" Un ciel de coquelicots " de Zohreh Ghahremani 17/20
Ce titre, tel un fragment d'haïku emporte l'imagination.
Fracturé de profondes failles sociales et politiques, l'Iran des années 1960 est un pays où l'autorité est de plus en plus contestée. Pourtant, le Chah Mohammed Reza Pahlavi tient les rênes du pouvoir d'une main de fer, toute contestation se voit étouffée dans l'œuf sous la férule d'une terrible police politique : la Savah. C'est dans ce contexte délétère que va naître une improbable amitié entre deux lycéennes que tout sépare : Roya, fille d'une famille de notables qui se laisse vivre en ignorant tout ce qui se joue sous ses yeux, et Shirine, une fille du peuple investie d'une farouche indépendance d'esprit et révoltée contre l'iniquité du pouvoir. Chacune, avec sa sensibilité, va être amenée à définir son propre investissement et sa propre responsabilité dans les bouleversements en cours et à venir.
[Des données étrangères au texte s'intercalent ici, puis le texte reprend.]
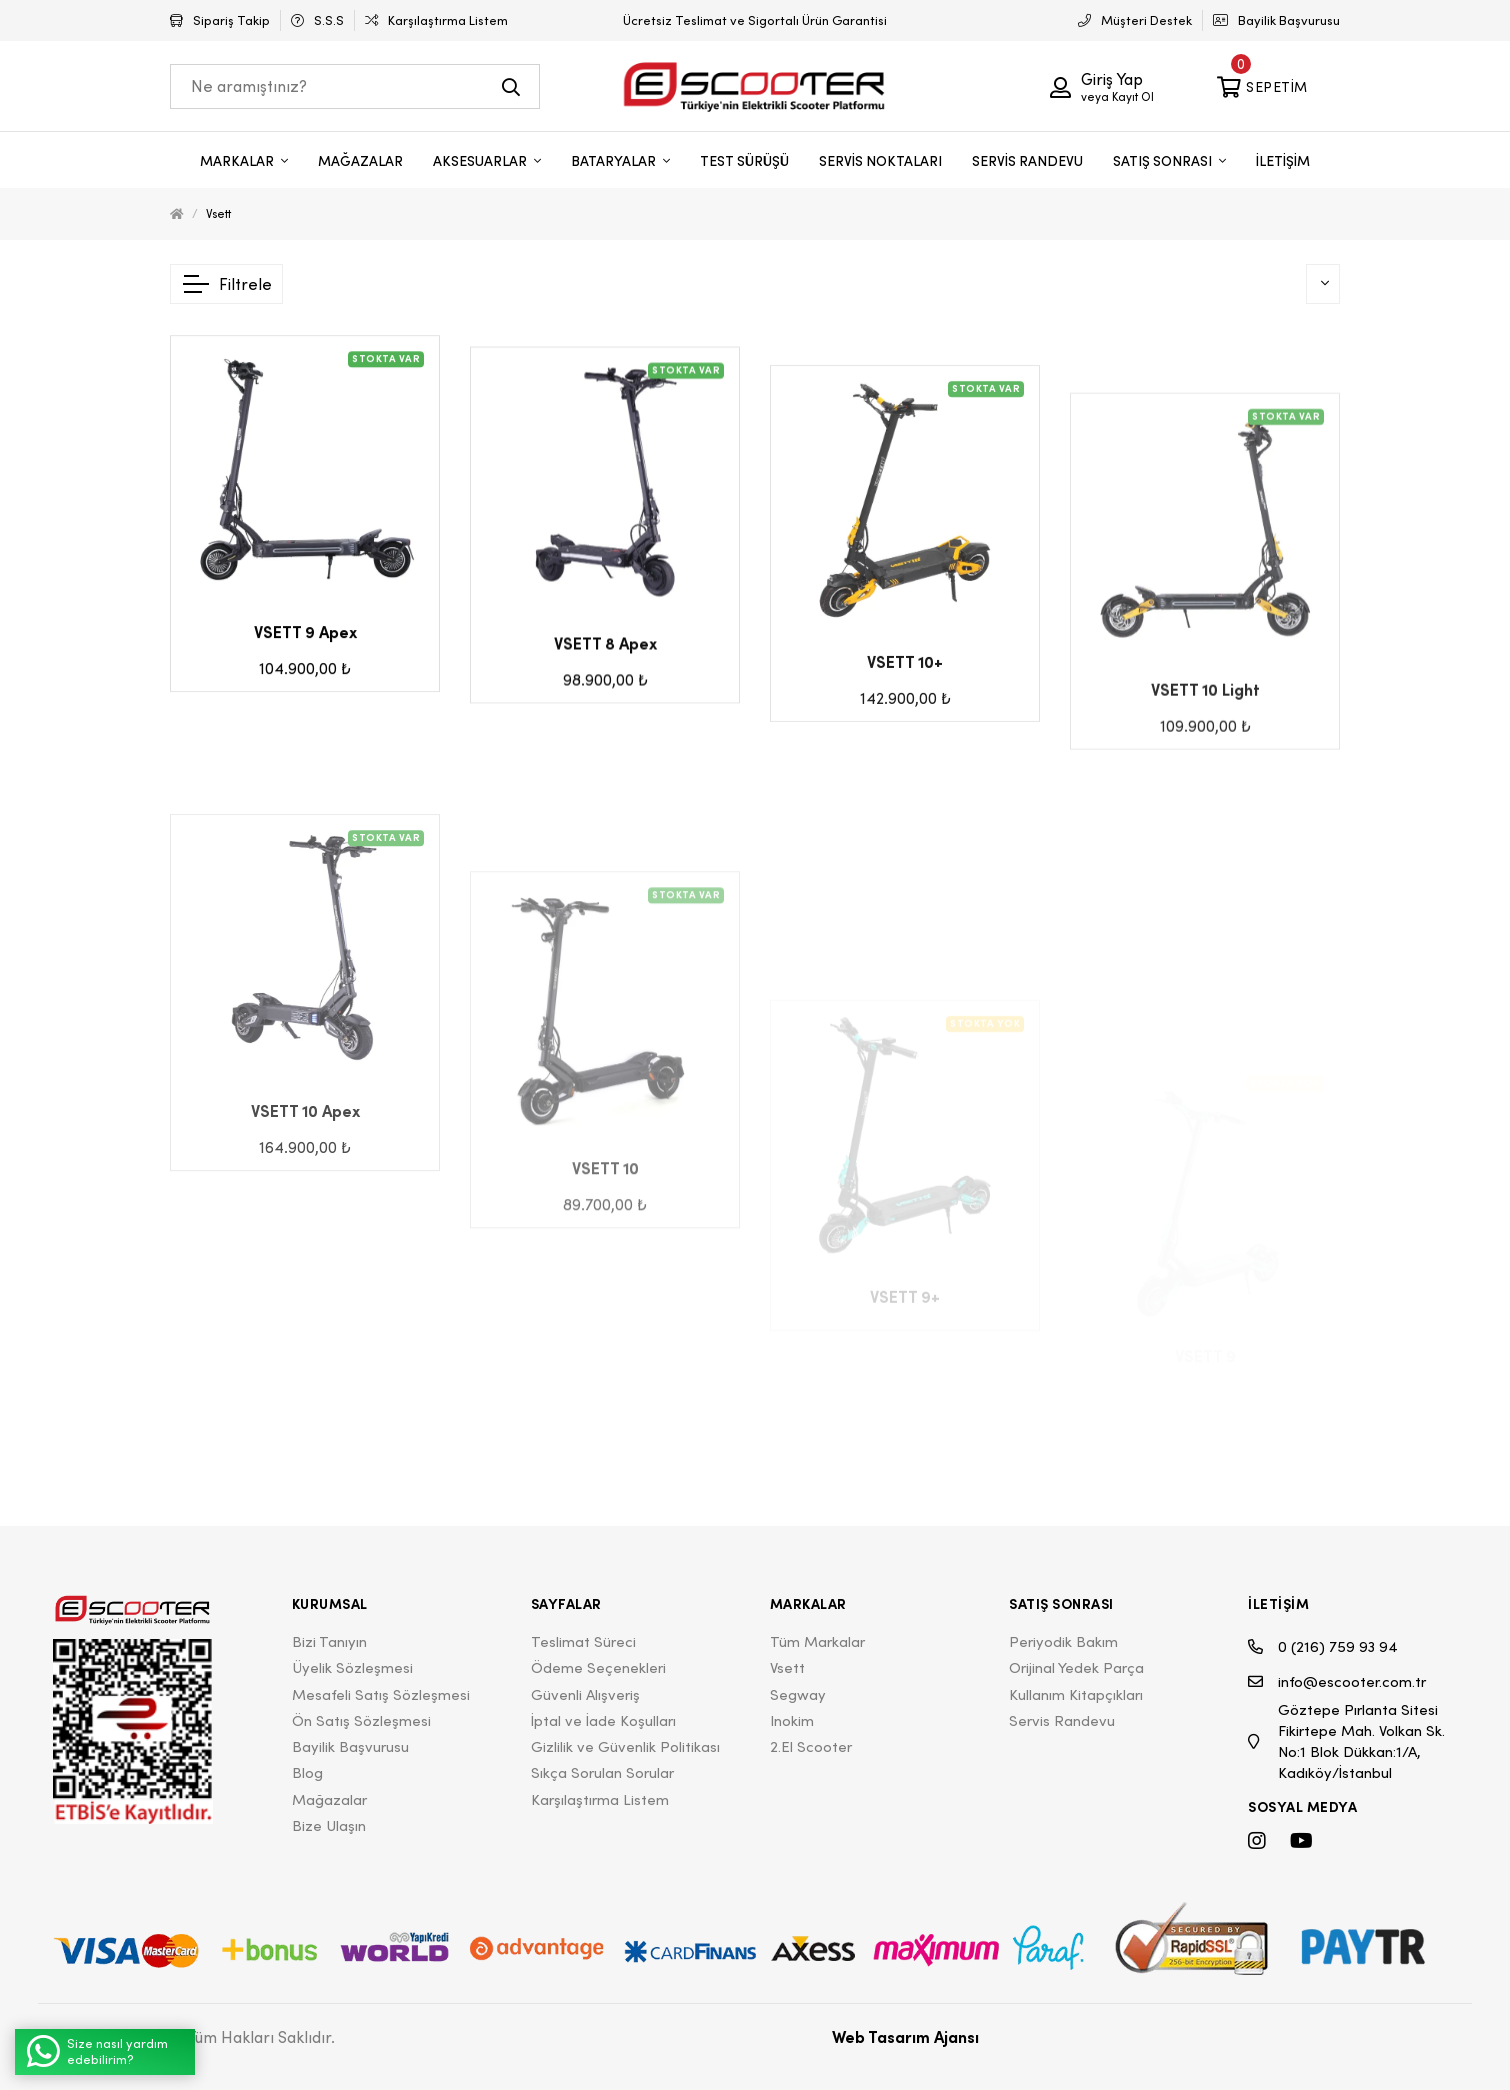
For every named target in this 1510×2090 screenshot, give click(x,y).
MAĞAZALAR (360, 161)
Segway (798, 1694)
Quel titre magnifique pour une histoire de quête de liberté de penser et d'agir ! Tout en fragilité et en gigantisme. Peut-être pour souligner le pouvoir immarcescible de la poésie en Iran ?
Zohreh Ghahremani distille, avec finesse et précision, le climat menaçant de la crise qui sert de prélude à l'arrivée de la révolution islamique. Celle-ci influence, puis pèse lourdement sur le cheminement intellectuel et familial de nos deux jeunes filles. Telle une terrible initiation à une vie sous contrôle permanent, elles sont amenées à faire des choix, à prendre des décisions qui peuvent leur être fatales, pour elles, mais aussi pour leur famille. Comme tout un peuple, souvent Roya pleure. Elle pleure sur sa mère disparue trop tôt, mais aussi sur la tyrannie, qui tel un immense tchador noir, recouvre tout un pays, toutes les âmes iraniennes, toutes les velléités de liberté.
L'une des forces du roman est de mettre en avant un pays gigantesque (plus de 80 millions d'habitants en 2018) et de nous parler de la beauté de ses paysages, de ses traditions et de ses grands écrivains. De nous décrire aussi ce basculement impensable d'une souveraineté vieille de 25 siècles, bousculée, du jour au lendemain, tel un fétu de paille, par une révolution islamique. En changeant une tyrannie pour une autre, le peuple iranien y-a-t-il gagné au change ? L'Iran est-il condamné à rester une nation maudite ?
Une belle écriture, sans fioriture excessive, colle au plus près de ces personnages ; beaucoup d'émotions se glissent sous la plume, peut-être au détriment d'autres choses, mais là, est le cœur du livre : sous la force coercitive du pouvoir, projeter de l'amour malgré tout.
Tout au long de la lecture, en filigrane, se glisse une interrogation loin d'être anodine : Si vous habitiez en Iran, quel serait votre comportement : suivre docilement la politique despotique du gouvernement et ainsi jouer la carte de la soumission, ou, respecter ses convictions et faire acte de défiance vis-à-vis d'un pouvoir absolutiste, mais au risque d'en souffrir dans sa propre chair et celle de sa famille ? Loin d'être insignifiante, cette question est à la fois fondamentale et universelle. Quel prix est-on prêt à payer pour vivre ou ne pas vivre en liberté ? Vous avez 4 heures !
Sur la toile de fond d'une nation contrainte à rompre son identité profonde, Un ciel de coquelicots décrit, d'une façon poignante et admirable, l'enchevêtrement inextricable entre l'amitié, la répression, la poésie, le sacrifice et l'amour. Une vraie réussite sur un peuple si peu connu.